◆ Exercise directions
The answer is a number and only a number: how many lines of the data include the string "will"?

◆ Collected data
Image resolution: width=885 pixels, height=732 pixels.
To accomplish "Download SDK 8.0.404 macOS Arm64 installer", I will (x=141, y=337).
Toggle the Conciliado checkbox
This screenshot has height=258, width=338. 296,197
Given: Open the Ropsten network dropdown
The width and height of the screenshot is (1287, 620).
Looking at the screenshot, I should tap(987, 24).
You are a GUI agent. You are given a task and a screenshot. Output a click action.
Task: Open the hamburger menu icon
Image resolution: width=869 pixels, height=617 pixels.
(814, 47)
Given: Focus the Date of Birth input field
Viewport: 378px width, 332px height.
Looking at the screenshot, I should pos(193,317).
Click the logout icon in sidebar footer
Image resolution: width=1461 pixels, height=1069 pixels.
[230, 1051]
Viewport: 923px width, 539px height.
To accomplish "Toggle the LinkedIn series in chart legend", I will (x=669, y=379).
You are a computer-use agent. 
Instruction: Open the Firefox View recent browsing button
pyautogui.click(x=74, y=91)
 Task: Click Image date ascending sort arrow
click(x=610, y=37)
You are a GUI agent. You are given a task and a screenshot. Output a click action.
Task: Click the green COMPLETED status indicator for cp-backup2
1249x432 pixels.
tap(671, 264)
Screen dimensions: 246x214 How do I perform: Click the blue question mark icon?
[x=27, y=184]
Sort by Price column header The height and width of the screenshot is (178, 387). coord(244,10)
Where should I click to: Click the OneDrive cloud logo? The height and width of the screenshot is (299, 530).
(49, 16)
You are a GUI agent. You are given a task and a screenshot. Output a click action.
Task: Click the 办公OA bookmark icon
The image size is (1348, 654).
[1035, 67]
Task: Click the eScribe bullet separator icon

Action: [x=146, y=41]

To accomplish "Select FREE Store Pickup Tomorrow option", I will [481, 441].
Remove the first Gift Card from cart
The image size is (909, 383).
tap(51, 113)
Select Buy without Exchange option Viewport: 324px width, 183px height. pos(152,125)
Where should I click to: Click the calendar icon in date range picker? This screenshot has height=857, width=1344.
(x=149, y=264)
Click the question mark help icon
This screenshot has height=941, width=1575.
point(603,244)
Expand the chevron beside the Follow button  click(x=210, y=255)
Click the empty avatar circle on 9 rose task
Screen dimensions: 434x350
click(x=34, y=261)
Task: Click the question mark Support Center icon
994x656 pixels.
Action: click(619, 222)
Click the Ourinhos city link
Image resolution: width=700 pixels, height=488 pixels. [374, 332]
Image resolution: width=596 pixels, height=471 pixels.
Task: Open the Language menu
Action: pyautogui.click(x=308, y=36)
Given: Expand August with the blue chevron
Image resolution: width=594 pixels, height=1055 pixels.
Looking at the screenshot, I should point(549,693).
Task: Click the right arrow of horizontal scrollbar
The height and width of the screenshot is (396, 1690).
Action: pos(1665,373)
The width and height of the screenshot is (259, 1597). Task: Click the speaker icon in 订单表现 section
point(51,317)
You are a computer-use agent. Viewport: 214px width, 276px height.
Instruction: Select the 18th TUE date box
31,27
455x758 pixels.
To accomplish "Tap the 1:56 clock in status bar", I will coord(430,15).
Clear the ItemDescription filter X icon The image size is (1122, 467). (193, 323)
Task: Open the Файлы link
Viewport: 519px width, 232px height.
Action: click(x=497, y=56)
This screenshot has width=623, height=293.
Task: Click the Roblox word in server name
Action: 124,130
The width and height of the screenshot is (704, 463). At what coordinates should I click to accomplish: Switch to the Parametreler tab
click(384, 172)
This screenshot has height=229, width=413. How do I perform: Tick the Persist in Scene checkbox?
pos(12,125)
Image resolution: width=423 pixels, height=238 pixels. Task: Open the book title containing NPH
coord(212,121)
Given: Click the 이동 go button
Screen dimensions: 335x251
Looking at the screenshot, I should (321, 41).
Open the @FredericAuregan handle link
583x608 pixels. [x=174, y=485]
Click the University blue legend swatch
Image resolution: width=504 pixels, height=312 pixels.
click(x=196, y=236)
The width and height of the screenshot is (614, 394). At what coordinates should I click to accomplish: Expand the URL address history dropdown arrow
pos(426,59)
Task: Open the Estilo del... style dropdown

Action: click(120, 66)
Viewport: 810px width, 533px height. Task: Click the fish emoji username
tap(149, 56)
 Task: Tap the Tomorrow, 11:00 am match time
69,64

◆ Answer below
4